Professor Brien Holden, from the Brien Holden Vision Institute at the University of NSW, warned short-sightedness, or myopia, should not be underestimated.

“Putting your four-year-old in front of an iPad or other tablet device for four hours a day is a big issue in promotion of myopia, and we need to cut out as far as possible unnecessary almost recreational use of tablets,” he said.

Figures also showed the number of Australian teenagers with myopia had doubled over the past 15 years. Professor Holden revealed that 15 years ago, myopia in children was of the order of approximately 20% incidence, now it is around 30%, and it’s a world-wide trend.

If the trend continues, Professor Holden believes that by 2050, more than half the world’s population will be myopic and there will be about a billion people who are highly short-sighted. This will make it very difficult for children to see, to learn, people to work, and older people to survive.

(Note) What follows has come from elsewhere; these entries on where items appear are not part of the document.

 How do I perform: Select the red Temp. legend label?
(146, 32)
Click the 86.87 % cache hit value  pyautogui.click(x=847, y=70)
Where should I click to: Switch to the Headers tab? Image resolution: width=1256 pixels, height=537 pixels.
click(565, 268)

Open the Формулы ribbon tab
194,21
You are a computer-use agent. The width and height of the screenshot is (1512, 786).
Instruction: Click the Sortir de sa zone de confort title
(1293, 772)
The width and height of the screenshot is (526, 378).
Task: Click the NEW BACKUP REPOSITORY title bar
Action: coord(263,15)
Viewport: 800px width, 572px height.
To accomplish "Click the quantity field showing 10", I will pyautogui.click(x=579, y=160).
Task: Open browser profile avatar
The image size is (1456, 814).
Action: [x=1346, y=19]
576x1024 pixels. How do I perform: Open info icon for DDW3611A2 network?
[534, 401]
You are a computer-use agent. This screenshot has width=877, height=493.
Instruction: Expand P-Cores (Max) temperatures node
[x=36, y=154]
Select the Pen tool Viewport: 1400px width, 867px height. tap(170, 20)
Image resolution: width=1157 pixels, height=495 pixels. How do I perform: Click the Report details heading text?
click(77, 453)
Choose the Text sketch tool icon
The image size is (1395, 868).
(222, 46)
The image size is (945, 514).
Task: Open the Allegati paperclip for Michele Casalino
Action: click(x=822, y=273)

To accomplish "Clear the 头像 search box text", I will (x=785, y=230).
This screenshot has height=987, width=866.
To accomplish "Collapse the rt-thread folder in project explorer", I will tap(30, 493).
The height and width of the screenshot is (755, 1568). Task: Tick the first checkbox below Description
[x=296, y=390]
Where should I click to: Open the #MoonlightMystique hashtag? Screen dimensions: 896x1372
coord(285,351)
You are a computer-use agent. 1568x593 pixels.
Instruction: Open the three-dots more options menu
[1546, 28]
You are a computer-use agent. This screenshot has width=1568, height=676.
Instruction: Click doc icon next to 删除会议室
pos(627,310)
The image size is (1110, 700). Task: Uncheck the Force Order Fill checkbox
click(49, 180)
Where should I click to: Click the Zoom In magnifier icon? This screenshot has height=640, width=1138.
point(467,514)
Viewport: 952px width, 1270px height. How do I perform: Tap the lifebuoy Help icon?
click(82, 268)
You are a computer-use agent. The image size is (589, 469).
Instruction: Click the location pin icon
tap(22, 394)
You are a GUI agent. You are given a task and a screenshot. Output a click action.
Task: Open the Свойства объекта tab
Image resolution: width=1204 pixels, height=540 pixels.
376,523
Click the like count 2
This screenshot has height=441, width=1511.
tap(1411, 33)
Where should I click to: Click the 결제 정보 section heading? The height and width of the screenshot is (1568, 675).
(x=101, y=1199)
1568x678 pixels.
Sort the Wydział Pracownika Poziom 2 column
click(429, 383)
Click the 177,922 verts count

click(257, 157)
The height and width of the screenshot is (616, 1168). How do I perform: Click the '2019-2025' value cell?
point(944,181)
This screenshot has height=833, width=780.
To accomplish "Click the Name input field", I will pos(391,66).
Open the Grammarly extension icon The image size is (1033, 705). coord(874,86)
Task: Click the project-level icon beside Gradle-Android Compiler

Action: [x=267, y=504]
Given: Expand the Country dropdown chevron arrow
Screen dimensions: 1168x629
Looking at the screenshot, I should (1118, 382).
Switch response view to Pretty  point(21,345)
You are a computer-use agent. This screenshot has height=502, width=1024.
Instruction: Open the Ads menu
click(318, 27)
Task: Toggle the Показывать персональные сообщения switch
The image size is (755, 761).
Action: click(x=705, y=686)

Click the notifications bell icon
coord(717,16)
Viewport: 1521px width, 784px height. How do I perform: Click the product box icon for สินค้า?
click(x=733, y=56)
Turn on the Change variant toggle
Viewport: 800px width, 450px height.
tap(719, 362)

The World Health Organisation (WHO) has enlisted Professor Holden’s institute to help mount an international campaign to raise awareness and to identify further areas of research.

Time outdoors helps decrease risk and progress of myopia

While devices can be educators, and sometimes babysitters, parents are urged to limit the time kids spend staring at a screen.

Conversely, time spent playing outside is credited with decreasing the risk and progression of myopia.

Taiwan has moved to ban screen time for under-twos and restrict the time on devices for children up to the age of 18.

“Now that’s being very controversial and whether they can actually police that or not, there is such a concern about the damage being done to eyes long term or high levels of myopia,” Professor Holden said.

“The governments need advice, they need evidence as to what works and doesn’t.”